=== Petunjuk Latihan ===
Menurut artikel tentang budaya Betawi di Festival Kesenian Jakarta, apa nama acara yang untuk pertama kalinya diadakan di Taman Ismail Marzukih?

=== Teks Bacaan ===

• logo nu online
Home Warta Nasional Jakarta Raya Dari Betawi Keislaman Sejarah Opini Literatur Obituari
Jumat, 26 April 2024

Nasional

Budaya Betawi di Festival Kesenian Jakarta

Budaya Betawi  di Festival Kesenian Jakarta

Jakarta, NU.Online
Awal bulan Juni biasanya warga Jakarta sudah mulai mempersiapkan berbagai macam acara untuk menyambut ulang tahun ke 476 kota yang dulunya bernama ‘Jayakarta’ ini. Begitu juga dengan Taman Ismail Marzukih (TIM) sebagai pusat berkumpulnya seniman serta budayawan, untuk pertama kalinya mengadakan acara Jakarta Anniversary Festival.

Selain pagelaran-pagelaran yang semuanya bertujuan untuk menghidupkan kembali kesenian dan kebudayaan Jakarta seperti musik gambus dan tari lenong yang nyaris ‘punah’, dalam cara tersebut juga digelar pameran foto ‘Wajah Jakarta’ yang dibuka setiap hari selama festival tersebut berlangsung pada jam kerja, dari tanggal 21-26 Juli 2003

<>

Edi, salah satu panitia yang ditemui NU Online mengatakan bahwa festival ini adalah untuk mengapresiasikan berbagai kesenian yang ada di Jakarta sehingga lebih dikenal masyarakat dan juga untuk menghidupkan sektor pariwisata. Acara tersebut untuk menampung berbagai karya budaya dari Jakarta dan juga daerah lainnya. Ditampilkan dalam acara tersebut berbagai jenis kesenian mulai dari yang tradisional sampai dengan yang modern.

=== Bahan yang Disediakan ===

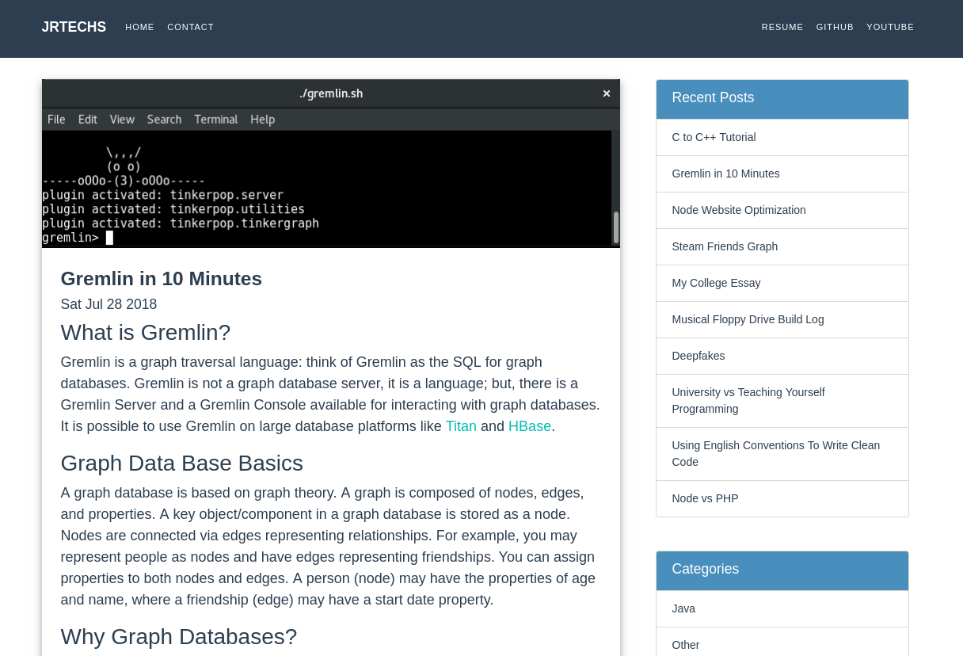Select the Steam Friends Graph post
Screen dimensions: 963x656
725,246
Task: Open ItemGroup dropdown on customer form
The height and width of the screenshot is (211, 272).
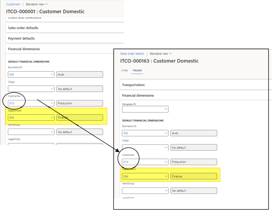Action: [52, 132]
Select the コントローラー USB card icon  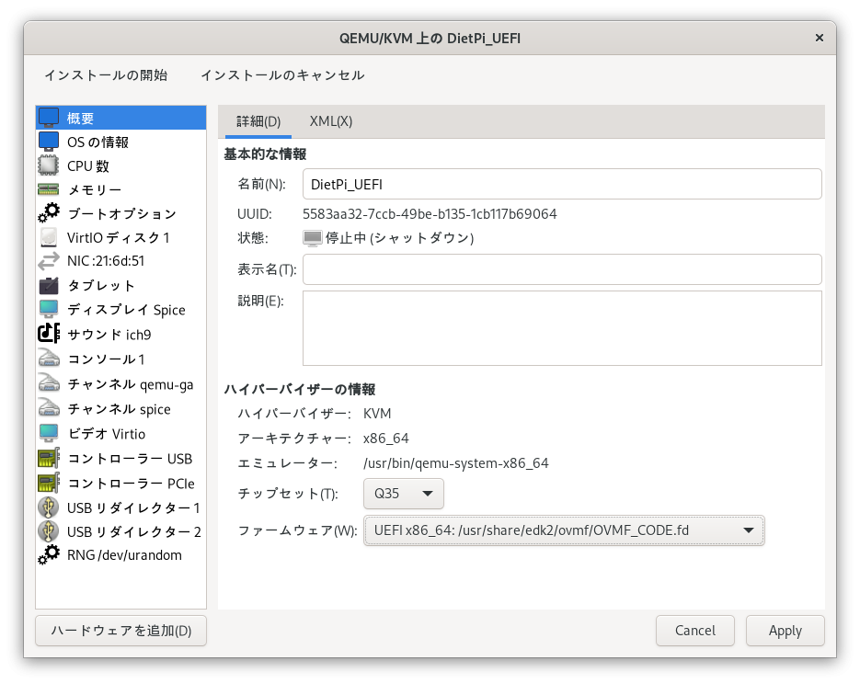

===

=== Jawaban ===
Jakarta Anniversary Festival.